_Records shown_.
Content starts

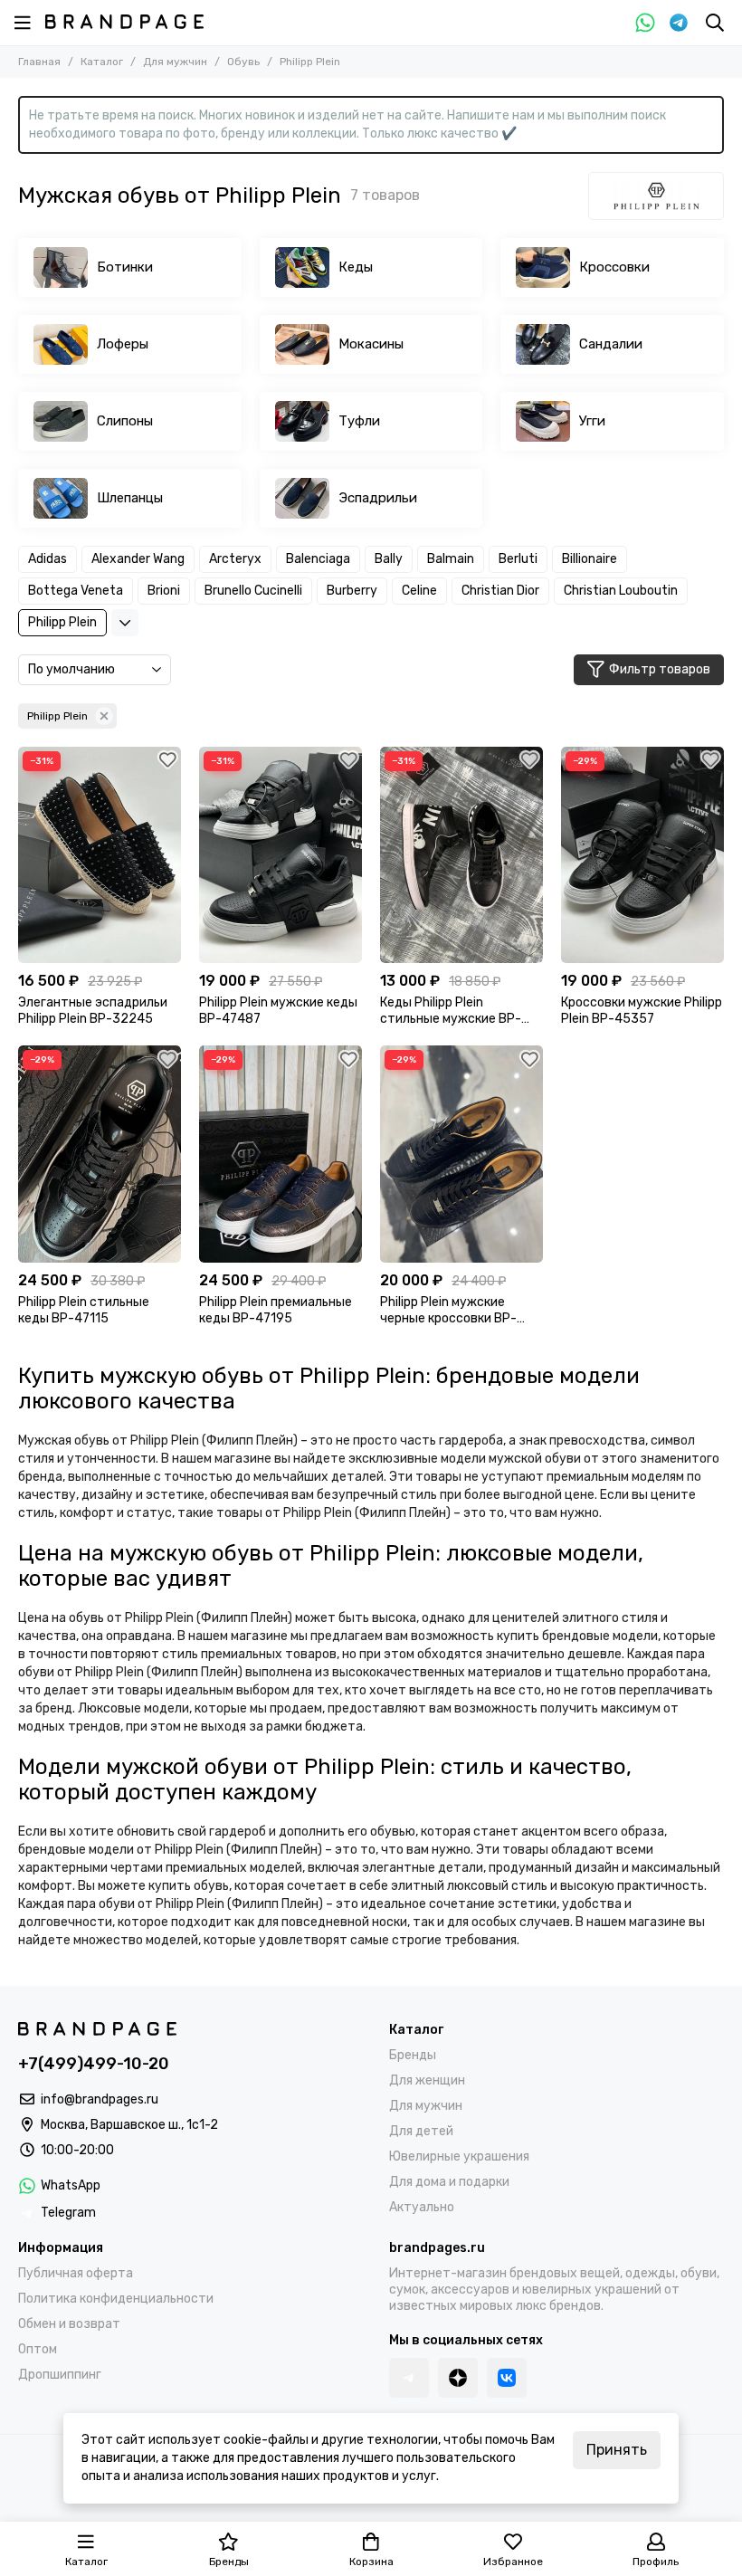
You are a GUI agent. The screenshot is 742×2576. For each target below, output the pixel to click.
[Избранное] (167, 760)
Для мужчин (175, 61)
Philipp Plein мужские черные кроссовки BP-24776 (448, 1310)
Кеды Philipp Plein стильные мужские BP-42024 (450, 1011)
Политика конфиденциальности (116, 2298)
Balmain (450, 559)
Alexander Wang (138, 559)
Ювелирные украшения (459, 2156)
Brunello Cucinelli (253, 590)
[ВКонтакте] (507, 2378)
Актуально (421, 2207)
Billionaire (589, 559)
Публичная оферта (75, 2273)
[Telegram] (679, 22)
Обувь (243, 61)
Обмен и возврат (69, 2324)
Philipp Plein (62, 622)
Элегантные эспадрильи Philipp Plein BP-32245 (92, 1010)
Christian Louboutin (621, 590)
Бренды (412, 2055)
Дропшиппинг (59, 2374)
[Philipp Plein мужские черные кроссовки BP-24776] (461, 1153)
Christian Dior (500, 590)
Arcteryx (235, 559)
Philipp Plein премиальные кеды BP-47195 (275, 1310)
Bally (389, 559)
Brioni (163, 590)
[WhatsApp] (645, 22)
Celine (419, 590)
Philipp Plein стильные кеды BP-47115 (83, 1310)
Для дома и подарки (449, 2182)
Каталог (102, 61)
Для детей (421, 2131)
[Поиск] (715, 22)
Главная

Content ends

_Activity_. Reproduce the records above exactly, excluding every picture.

_Task result_.
You are a GUI agent. The screenshot is 742×2576. For each target below, output the pixel to click.
[Избранное] (167, 760)
Для мужчин (175, 61)
Philipp Plein мужские черные кроссовки BP-24776 (448, 1310)
Кеды Philipp Plein стильные мужские BP-42024 (450, 1011)
Политика конфиденциальности (116, 2298)
Balmain (450, 559)
Alexander Wang (138, 559)
Ювелирные украшения (459, 2156)
Brunello Cucinelli (253, 590)
[ВКонтакте] (507, 2378)
Актуально (421, 2207)
Billionaire (589, 559)
Публичная оферта (75, 2273)
[Telegram] (679, 22)
Обувь (243, 61)
Обмен и возврат (69, 2324)
Philipp Plein (62, 622)
Элегантные эспадрильи Philipp Plein BP-32245 (92, 1010)
Christian Louboutin (621, 590)
Бренды (412, 2055)
Дропшиппинг (59, 2374)
[Philipp Plein мужские черные кроссовки BP-24776] (461, 1153)
Christian Dior (500, 590)
Arcteryx (235, 559)
Philipp Plein премиальные кеды BP-47195 (275, 1310)
Bally (389, 559)
Brioni (163, 590)
[WhatsApp] (645, 22)
Celine (419, 590)
Philipp Plein стильные кеды BP-47115 (83, 1310)
Для дома и подарки (449, 2182)
Каталог (102, 61)
Для детей (421, 2131)
[Поиск] (715, 22)
Главная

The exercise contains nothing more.